How climate change could cause a home insurance meltdown – By Michael Copley, Rebecca Hersher & Nathan Rott (NPR) / July 22, 2023
Big wildfires had started burning more often in California, creeping closer to Beth Pratt’s home near Yosemite National Park. So Pratt did what homeowners in fire-prone areas are supposed to do: She added a metal roof, traded wood decking for laminate, installed a water tank and a fire hose, and cleared vegetation near her house. Pratt says she emptied her savings to make her “home for life” fire resistant.
But it didn’t matter. Earlier this month, Pratt got a letter from Allstate, her home insurer of 31 years, saying her coverage was being dropped because of the threat from wildfires. “I get companies need to make money. I have no problem with that. Increase my rate,” Pratt says. “But to just drop people — you know, it’s scary. It leaves us feeling extremely vulnerable.”

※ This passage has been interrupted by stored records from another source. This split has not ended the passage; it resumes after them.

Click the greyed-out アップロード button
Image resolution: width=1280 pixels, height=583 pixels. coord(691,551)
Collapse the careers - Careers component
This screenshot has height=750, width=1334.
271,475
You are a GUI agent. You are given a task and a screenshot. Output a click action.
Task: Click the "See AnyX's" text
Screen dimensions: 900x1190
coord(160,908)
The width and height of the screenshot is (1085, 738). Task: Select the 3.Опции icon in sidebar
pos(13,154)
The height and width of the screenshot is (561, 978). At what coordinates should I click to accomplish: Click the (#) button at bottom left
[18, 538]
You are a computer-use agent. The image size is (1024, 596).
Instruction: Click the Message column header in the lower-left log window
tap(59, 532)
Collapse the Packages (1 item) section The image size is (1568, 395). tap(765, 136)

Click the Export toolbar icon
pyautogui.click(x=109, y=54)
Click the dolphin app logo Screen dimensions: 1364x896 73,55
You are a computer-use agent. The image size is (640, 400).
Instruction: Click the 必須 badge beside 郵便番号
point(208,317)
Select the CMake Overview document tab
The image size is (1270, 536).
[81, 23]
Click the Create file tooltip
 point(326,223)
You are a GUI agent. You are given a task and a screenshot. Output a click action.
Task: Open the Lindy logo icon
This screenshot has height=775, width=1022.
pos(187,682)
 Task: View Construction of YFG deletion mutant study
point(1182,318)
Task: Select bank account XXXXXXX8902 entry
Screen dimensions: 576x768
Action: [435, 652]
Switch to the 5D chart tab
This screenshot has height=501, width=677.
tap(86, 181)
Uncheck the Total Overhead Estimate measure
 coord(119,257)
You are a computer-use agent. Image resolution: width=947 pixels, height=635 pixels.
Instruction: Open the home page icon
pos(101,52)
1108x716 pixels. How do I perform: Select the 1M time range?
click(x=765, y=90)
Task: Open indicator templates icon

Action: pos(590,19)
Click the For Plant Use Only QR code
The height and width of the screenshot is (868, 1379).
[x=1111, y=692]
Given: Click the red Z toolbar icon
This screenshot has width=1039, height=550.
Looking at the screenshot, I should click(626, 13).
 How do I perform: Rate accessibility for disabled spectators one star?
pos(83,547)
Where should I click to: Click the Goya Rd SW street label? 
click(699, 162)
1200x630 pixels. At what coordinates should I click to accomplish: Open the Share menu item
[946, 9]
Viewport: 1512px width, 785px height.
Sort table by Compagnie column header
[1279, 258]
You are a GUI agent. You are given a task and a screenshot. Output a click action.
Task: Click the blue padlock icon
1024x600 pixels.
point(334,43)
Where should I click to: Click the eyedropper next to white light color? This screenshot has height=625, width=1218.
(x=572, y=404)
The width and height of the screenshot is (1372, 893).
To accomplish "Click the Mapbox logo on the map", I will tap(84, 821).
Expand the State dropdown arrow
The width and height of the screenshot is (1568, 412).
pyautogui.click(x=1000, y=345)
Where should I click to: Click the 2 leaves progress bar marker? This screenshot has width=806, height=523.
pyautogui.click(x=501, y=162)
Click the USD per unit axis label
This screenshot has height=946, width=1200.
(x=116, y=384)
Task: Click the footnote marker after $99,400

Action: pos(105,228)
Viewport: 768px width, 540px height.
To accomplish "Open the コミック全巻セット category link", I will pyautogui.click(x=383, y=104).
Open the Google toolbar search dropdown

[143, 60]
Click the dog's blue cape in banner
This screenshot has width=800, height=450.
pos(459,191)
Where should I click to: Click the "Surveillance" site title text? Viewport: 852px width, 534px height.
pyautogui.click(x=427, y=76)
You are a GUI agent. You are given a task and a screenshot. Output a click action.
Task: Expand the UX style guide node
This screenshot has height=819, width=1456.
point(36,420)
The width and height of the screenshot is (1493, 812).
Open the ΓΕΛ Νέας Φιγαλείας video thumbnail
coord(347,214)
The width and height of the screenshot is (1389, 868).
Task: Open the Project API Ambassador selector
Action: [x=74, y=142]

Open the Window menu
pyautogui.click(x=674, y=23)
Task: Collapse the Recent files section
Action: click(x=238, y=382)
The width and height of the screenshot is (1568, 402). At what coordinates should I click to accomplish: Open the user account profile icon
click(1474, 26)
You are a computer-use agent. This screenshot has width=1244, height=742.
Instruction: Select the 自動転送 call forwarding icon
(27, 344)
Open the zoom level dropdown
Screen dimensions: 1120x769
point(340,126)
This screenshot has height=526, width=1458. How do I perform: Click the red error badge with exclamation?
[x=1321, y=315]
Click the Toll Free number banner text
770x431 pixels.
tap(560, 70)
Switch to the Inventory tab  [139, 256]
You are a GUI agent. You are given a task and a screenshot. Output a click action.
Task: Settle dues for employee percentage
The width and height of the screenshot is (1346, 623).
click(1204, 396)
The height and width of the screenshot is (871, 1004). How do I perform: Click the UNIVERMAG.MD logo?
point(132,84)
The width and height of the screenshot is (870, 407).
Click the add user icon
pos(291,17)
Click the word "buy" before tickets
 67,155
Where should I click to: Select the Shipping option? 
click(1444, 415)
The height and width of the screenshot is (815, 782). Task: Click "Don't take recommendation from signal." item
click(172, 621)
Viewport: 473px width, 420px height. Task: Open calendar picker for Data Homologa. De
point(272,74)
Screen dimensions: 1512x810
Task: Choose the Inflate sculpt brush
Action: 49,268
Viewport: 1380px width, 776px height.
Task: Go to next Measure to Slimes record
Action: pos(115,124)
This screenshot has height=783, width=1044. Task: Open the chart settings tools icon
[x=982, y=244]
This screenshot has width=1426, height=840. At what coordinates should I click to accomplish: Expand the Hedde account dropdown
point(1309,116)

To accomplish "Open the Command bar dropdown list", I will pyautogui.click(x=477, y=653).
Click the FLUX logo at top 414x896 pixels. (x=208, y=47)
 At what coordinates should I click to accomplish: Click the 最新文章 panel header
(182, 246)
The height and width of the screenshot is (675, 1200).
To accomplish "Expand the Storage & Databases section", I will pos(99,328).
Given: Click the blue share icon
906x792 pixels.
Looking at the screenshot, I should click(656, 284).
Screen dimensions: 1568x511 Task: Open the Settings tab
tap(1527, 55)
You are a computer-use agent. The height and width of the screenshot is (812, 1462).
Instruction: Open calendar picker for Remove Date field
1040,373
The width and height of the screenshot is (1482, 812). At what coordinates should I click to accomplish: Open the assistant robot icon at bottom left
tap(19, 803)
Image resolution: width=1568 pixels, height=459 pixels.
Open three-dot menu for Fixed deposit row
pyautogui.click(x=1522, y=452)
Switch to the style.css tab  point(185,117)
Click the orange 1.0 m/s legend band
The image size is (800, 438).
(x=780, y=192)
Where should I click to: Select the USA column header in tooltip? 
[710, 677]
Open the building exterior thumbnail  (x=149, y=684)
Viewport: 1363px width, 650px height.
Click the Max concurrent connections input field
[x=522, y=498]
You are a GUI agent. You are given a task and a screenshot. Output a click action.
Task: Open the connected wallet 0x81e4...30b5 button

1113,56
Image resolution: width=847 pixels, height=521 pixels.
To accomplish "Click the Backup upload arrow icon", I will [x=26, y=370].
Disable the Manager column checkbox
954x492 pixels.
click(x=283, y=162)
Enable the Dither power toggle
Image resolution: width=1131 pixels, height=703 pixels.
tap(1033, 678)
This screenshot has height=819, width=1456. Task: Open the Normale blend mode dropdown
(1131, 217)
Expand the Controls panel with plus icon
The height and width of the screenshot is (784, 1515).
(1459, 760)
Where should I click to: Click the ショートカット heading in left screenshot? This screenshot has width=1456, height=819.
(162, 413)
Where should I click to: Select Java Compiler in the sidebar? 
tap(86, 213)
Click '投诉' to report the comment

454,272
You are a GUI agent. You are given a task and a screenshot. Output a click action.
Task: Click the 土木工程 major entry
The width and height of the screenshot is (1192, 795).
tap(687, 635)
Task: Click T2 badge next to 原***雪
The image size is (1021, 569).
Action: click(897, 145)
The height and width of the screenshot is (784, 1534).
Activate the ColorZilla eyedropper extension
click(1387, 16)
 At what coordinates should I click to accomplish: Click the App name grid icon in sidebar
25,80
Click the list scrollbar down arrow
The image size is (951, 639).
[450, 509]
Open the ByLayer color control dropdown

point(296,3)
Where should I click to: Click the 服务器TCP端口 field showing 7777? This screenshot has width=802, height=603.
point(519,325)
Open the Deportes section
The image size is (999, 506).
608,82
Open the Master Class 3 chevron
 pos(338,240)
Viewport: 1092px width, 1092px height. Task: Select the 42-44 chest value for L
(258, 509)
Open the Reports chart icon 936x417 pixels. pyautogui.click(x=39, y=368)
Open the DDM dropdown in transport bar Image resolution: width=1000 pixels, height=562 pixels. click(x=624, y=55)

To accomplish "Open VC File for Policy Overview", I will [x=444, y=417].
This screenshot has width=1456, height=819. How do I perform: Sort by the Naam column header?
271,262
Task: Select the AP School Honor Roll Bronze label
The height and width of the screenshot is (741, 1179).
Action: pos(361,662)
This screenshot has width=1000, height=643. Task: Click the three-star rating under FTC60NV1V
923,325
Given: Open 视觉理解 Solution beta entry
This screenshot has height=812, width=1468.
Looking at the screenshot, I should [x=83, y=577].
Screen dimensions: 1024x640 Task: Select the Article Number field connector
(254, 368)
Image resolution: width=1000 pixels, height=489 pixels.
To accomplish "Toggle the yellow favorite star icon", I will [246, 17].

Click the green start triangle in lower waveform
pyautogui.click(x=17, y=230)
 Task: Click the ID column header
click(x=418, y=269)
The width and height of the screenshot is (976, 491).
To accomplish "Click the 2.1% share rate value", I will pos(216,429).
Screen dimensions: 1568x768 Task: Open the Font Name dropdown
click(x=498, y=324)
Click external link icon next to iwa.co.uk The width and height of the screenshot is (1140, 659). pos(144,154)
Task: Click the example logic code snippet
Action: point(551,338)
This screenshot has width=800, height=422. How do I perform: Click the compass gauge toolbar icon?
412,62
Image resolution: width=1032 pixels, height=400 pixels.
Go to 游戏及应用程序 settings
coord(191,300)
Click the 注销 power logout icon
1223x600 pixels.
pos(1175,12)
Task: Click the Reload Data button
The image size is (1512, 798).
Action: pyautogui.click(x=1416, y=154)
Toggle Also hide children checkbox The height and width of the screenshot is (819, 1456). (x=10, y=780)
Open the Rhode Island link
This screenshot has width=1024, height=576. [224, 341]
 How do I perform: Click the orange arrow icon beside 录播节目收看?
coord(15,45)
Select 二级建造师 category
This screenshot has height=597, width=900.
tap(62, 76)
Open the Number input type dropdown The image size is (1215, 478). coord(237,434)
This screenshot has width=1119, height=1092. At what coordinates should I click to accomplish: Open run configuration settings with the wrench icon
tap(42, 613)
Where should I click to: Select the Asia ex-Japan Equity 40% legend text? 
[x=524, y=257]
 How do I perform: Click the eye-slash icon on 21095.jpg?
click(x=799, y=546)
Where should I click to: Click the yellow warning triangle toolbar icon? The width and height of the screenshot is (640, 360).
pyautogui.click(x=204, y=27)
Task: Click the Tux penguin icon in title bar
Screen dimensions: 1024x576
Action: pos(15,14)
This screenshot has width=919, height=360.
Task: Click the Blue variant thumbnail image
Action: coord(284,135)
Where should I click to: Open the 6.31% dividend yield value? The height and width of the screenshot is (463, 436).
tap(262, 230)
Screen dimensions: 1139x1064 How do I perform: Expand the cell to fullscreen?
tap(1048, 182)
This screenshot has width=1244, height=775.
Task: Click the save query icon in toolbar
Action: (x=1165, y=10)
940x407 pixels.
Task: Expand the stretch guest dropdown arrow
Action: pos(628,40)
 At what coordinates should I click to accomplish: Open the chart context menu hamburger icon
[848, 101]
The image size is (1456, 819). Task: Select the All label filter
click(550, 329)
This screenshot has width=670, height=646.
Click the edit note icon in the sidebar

Pratt, like hundreds of thousands of other homeowners in California, now faces the state’s growing climate threats with a weaker safety net. Over the past two years, several big insurers, including Allstate and State Farm, have scaled back their home insurance businesses in California to avoid paying billions for wildfire damage, or have halted sales of new policies altogether. Homeowners like Pratt are finding out that their longtime insurers have decided not to renew coverage.